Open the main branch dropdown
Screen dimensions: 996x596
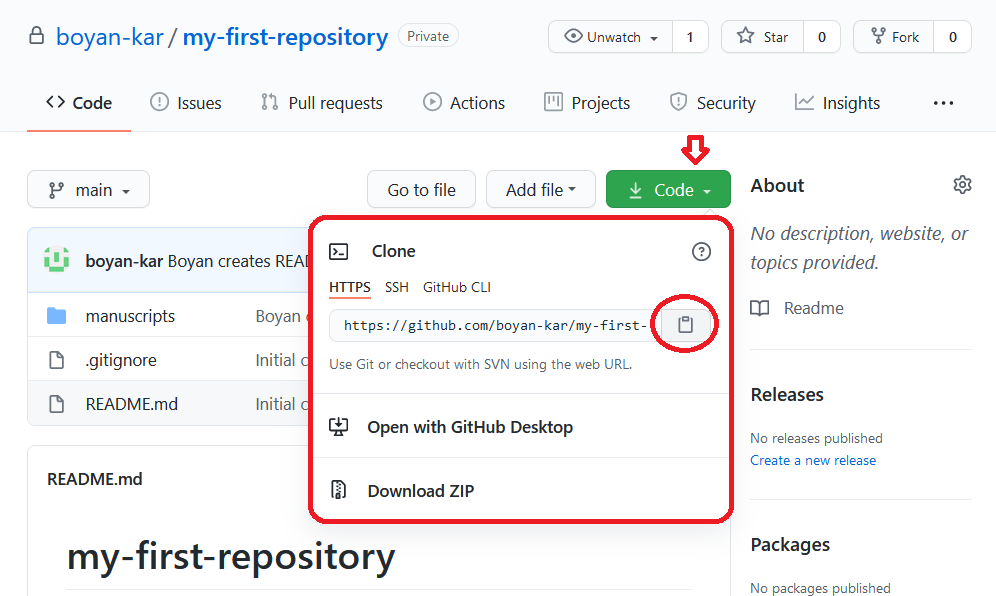pos(88,189)
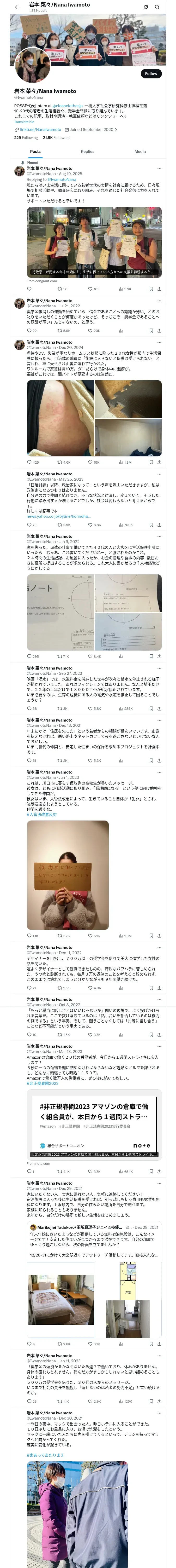Like the pinned post with 109 likes
This screenshot has width=176, height=1568.
(x=93, y=289)
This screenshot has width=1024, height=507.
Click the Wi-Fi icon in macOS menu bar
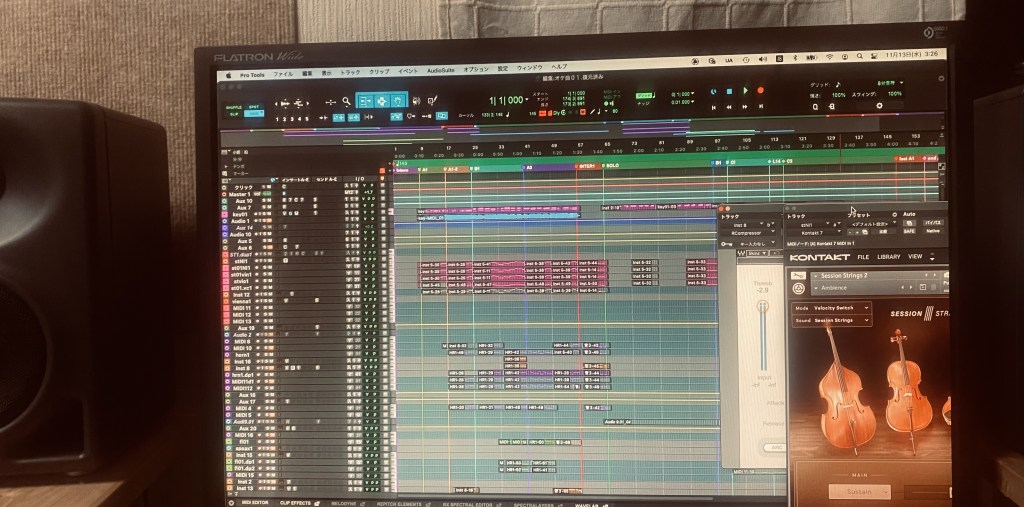tap(829, 57)
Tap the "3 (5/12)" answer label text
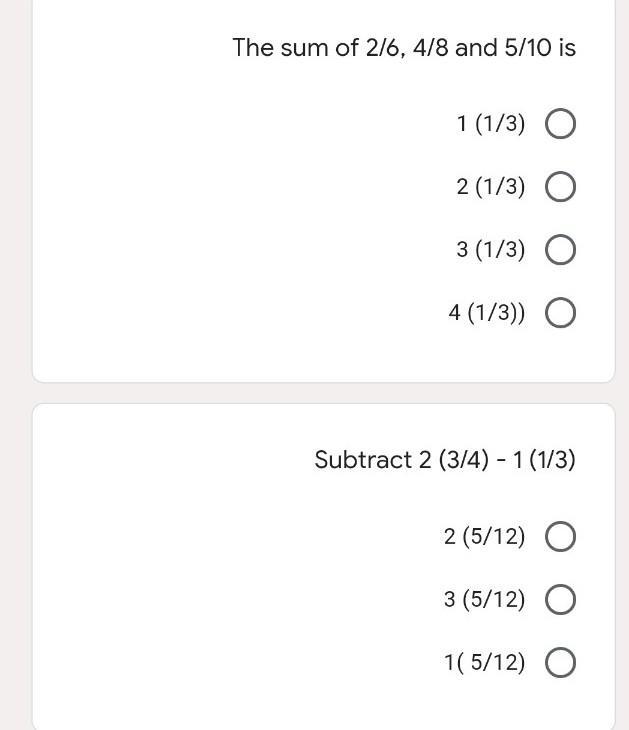Viewport: 629px width, 730px height. pyautogui.click(x=485, y=599)
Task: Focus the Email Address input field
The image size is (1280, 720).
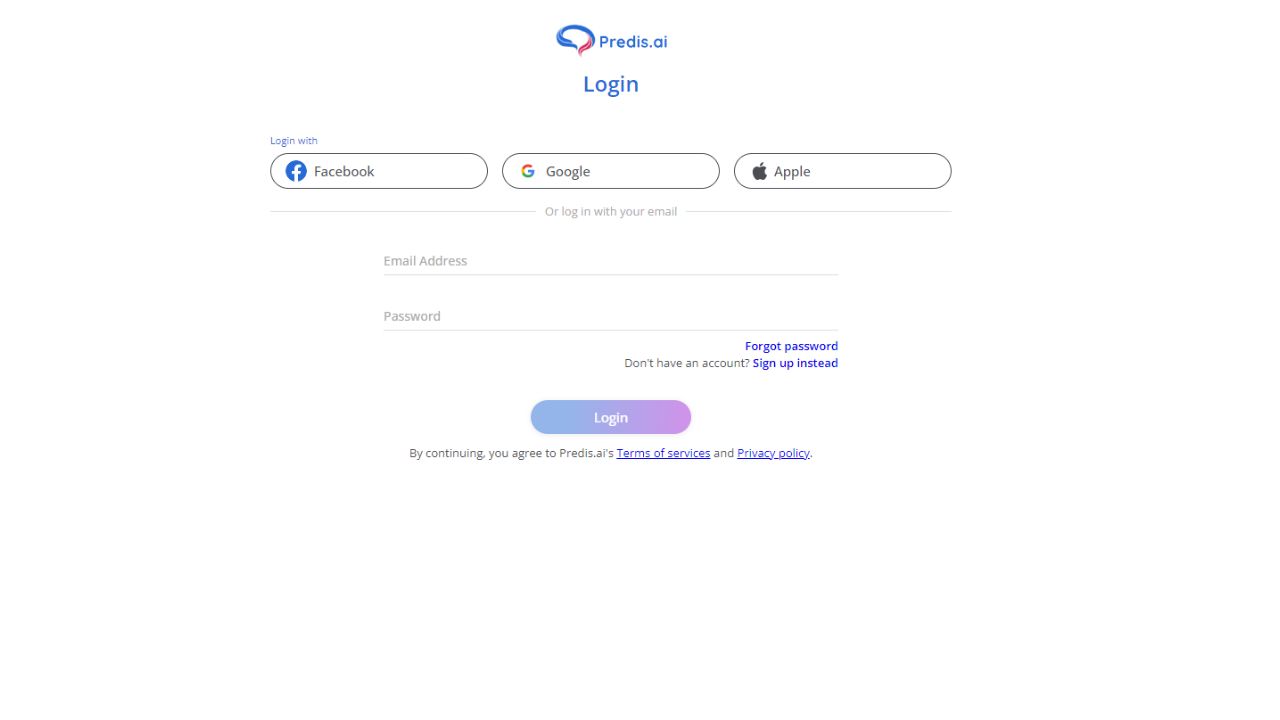Action: (611, 261)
============================================================
_About this task_
What you need to copy is the run of lines from the one holding "Task: Focus the Email Address input field" through the end of the data, exactly and only, both ends included, pictures omitted.

_Worked solution_
Task: Focus the Email Address input field
The image size is (1280, 720).
Action: (611, 261)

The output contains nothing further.